As AP notes, Kerry's threat aside, the U.S. has few other options beyond engaging Moscow to end the fighting between Assad's forces and rebels. Obama has made clear he won't authorize military action against Syria and the presence of Russian air assets alongside Syrian forces makes such a scenario all the more unlikely. The U.S. is similarly uncomfortable ramping up military support for anti-Assad rebels given the close ties even the so-called "moderate" groups maintain with al-Qaida-linked militants.
Making matters worse, peace efforts without Russia are unlikely to win over Assad. And green-lighting Saudi Arabia, Qatar, Turkey or other countries to provide more weapons to the rebels could only make the war deadlier.
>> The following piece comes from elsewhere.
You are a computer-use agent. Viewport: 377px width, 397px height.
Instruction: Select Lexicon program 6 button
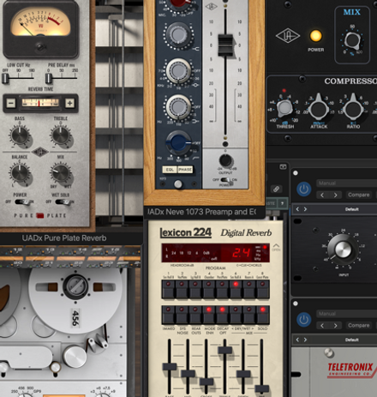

Already, as many as 500,000 people have been killed.
Meanwhile, the Russian Foreign Ministry presented a different version of the call, which focused on Lavrov's demand that the U.S. compel opposition forces to separate themselves from extremist groups. He told Kerry that many U.S.-backed groups have merged with the al-Qaida-linked Nusra Front and said Nusra was getting U.S. weaponry that way. He made no reference to the "ultimatum" showing how seriously Russia is taking it.